Published November 20, 2014
Residents of the eastern Libyan city that served as the cradle of the uprising that toppled Moammar Gadhafi voted for a local council Saturday in the city's first elections since the longtime dictator's capture and killing last year.
More than 400 people were running for the 41 seats up for grabs on the local council of Benghazi, Libya's second-largest city.
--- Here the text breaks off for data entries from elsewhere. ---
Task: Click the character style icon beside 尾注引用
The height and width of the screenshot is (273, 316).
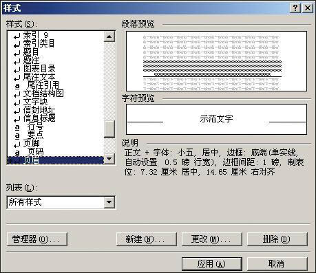Action: [x=17, y=86]
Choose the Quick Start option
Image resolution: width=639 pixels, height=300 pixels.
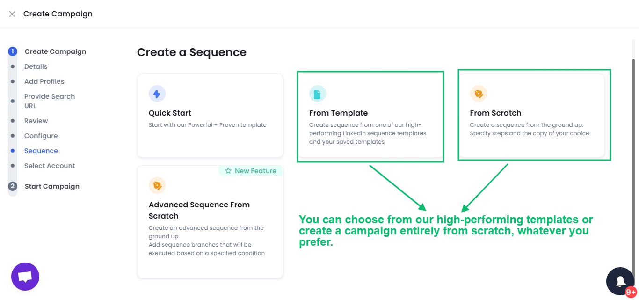coord(210,116)
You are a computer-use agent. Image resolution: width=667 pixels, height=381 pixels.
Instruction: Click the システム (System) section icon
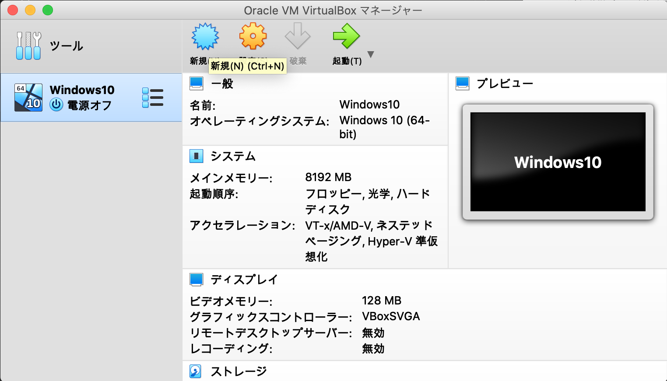tap(197, 156)
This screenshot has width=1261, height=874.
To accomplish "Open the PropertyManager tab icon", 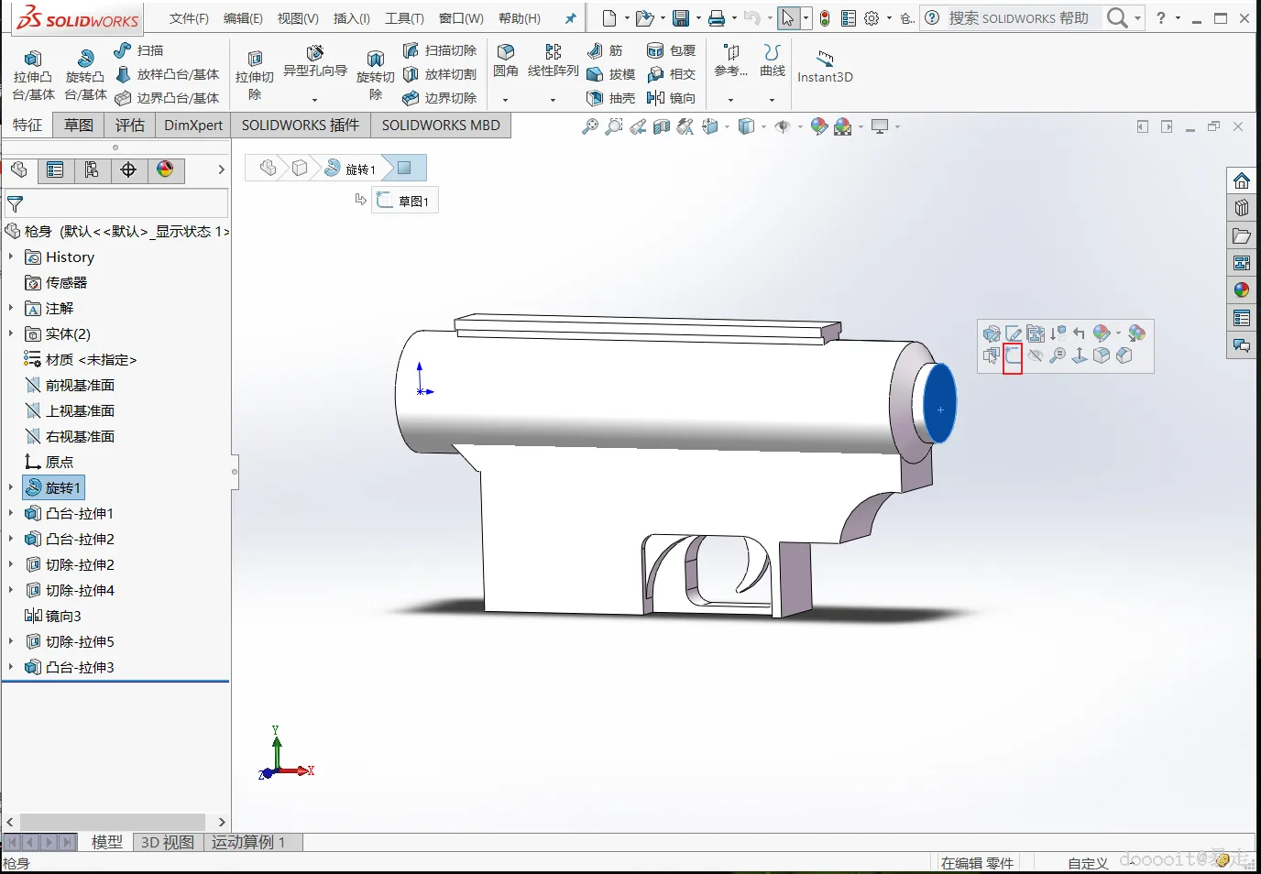I will (55, 170).
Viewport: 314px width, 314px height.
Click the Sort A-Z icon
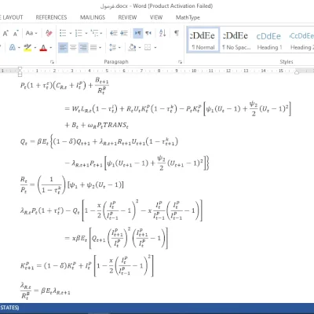(162, 33)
The vote for the city council was the first in Benghazi since the 1960s, and some of the voting centers Saturday were so crowded that they stayed open an extra hour to meet the rush of voters.
"I hope this election is genuine ... because the people of Benghazi deserve to live a good life after what they went through and the sacrifices they paid to get to this point," said Shoueb Idris, a 27 year-old oil engineer who is also a candidate in the race.
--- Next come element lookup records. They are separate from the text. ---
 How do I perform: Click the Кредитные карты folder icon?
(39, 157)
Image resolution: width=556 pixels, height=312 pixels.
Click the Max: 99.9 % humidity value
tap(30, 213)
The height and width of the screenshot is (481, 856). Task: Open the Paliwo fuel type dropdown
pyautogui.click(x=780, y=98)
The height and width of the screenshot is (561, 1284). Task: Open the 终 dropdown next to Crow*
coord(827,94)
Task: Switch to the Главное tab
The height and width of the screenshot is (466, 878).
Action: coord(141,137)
While there was little campaigning in the run-up to Saturday's vote, other than posters in the streets and announcements online, residents were enthusiastic about the vote.
"We never had the chance to say what we want for the past 40 years, but now we can decide our own destiny" said 45-year-old Wanees al-Majberi.
Results are expected on Monday.
Libya's third-largest city of Misrata voted for a local council in February, while a handful of smaller cities have as well. Elections for a national assembly are scheduled for June.
Since Gadhafi's ouster, the new government in Tripoli has struggled to impose its authority throughout the country or earn the wider trust of the people, especially in the east.
Top tribal leaders and commanders of militia groups in eastern Libya in March set up a semi-independent region named Barqa, leading to fears that Libya could fragment into several states. Barqa would have its own parliament, police force, courts and capital in Benghazi.
Leaders of the Barqa movement have called on residents in the east to boycott next months elections for a 200-seat parliament that would form a government and prepare for the country's new constitution. Leaders in the Benghazi say those elections are just another tool to "marginalize" the east.